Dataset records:
########

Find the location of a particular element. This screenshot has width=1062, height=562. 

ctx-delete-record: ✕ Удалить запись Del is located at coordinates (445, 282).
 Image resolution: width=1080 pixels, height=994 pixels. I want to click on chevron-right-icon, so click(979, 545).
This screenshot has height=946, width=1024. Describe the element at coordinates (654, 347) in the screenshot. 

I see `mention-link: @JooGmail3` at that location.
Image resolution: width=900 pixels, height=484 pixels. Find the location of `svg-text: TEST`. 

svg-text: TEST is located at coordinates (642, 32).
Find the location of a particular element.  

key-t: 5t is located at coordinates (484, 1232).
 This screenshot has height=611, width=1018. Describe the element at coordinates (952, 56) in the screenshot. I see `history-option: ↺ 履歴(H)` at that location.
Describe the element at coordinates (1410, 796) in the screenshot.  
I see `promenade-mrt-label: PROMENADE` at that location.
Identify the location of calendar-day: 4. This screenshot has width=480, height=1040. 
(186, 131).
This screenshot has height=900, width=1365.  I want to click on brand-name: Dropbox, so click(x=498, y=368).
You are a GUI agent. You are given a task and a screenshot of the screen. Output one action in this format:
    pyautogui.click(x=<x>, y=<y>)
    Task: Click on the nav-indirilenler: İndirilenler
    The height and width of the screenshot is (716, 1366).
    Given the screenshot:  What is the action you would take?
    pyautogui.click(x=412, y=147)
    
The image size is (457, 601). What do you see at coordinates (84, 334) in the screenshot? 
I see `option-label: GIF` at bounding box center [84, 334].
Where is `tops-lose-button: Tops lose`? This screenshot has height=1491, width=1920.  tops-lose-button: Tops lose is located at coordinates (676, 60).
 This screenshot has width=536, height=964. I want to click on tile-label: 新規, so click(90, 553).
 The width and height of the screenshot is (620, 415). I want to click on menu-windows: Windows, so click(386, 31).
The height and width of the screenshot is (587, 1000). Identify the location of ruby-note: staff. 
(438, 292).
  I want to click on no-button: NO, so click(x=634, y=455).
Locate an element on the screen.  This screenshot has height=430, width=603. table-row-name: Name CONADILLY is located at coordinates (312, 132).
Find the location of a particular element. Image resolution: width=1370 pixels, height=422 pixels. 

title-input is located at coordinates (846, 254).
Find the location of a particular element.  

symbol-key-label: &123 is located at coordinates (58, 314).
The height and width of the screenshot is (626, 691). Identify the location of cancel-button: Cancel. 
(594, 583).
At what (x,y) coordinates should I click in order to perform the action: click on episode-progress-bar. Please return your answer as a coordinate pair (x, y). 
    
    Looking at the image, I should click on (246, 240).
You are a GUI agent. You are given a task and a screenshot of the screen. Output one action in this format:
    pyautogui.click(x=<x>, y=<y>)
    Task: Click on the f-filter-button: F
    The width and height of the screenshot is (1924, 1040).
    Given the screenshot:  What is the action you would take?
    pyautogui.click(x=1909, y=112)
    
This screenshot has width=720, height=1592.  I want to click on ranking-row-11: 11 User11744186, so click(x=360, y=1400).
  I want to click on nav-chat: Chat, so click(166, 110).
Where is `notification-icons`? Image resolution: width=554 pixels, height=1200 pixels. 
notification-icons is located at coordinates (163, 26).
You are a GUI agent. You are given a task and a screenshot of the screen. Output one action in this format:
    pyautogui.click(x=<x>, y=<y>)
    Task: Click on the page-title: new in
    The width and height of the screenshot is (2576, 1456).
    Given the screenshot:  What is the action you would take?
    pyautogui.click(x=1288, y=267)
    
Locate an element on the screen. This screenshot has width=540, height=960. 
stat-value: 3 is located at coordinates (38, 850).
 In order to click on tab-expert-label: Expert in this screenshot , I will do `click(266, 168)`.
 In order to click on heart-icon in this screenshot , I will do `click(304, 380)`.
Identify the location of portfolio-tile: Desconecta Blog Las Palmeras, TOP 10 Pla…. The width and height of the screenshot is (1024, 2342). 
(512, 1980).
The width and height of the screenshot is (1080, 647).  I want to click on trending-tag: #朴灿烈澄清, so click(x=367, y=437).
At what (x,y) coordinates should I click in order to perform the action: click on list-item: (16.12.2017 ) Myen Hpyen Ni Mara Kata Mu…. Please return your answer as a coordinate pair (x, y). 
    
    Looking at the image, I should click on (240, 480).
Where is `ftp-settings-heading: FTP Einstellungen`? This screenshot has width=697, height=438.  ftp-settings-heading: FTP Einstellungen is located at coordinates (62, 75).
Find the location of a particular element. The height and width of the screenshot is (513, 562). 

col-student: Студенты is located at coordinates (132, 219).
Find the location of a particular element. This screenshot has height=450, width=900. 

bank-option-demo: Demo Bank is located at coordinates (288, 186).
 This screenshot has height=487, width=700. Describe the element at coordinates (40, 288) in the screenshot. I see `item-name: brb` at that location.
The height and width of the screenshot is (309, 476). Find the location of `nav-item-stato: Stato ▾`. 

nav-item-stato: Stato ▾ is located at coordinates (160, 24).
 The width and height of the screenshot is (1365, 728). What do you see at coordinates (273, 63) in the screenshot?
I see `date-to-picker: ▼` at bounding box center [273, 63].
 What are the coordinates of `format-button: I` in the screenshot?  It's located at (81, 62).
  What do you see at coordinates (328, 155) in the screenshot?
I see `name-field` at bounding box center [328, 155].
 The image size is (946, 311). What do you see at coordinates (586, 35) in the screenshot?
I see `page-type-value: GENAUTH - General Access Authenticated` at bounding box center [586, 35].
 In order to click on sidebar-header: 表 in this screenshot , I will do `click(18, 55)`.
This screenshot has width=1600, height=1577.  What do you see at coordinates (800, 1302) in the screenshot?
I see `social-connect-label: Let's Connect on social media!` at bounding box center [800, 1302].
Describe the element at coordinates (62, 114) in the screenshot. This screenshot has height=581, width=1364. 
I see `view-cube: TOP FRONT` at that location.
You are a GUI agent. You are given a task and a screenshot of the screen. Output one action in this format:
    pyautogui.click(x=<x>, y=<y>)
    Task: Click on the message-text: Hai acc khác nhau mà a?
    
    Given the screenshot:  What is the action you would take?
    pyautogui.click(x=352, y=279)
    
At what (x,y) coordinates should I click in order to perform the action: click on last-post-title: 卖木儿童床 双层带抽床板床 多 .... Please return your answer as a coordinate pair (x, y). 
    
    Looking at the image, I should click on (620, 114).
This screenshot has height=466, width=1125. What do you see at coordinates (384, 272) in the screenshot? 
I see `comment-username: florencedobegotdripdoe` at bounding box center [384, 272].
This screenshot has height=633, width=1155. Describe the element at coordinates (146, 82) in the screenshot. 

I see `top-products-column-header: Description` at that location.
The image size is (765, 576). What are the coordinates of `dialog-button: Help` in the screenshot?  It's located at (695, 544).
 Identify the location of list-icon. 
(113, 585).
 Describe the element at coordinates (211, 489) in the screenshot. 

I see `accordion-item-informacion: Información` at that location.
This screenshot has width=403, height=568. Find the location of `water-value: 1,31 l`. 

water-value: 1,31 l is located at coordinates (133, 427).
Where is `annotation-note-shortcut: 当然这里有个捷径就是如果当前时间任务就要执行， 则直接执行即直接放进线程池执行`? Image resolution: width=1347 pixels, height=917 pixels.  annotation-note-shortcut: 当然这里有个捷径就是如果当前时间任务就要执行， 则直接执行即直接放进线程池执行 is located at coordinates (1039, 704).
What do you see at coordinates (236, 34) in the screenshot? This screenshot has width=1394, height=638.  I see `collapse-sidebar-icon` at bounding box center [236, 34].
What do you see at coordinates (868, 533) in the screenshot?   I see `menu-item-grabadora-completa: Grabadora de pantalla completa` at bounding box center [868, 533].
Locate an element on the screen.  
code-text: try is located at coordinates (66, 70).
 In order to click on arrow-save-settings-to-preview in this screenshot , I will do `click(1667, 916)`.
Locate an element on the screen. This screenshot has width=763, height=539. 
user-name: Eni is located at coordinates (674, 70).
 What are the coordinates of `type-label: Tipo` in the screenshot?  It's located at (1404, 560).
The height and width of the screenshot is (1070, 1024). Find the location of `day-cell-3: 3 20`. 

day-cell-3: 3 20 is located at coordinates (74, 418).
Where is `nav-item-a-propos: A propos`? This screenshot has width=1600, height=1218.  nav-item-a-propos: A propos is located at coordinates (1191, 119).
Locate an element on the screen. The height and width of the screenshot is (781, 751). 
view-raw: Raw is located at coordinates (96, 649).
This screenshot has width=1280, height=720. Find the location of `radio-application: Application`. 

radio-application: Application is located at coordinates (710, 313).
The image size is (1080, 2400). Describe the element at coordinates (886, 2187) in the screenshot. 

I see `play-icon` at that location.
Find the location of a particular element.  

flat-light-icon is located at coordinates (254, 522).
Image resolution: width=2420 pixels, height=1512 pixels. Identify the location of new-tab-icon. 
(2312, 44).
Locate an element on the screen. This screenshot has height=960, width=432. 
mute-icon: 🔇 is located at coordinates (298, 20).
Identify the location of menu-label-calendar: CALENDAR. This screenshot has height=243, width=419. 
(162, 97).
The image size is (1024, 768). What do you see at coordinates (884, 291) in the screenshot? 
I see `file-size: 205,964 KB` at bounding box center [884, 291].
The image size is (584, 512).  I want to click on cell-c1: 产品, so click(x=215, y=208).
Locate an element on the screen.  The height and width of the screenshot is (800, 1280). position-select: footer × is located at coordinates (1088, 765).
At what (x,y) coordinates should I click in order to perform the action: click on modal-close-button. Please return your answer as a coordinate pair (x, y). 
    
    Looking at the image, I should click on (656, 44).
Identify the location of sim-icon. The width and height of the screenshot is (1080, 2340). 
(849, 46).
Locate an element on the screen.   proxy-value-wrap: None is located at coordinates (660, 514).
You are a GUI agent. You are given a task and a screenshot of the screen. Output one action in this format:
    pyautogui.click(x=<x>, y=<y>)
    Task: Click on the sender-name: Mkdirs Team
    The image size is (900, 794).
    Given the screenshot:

########

Task to complete:
Count the lines in the records above that contain the string "radio", treating uppercase and lowercase as different. Reply with the number alone.

Output below:
2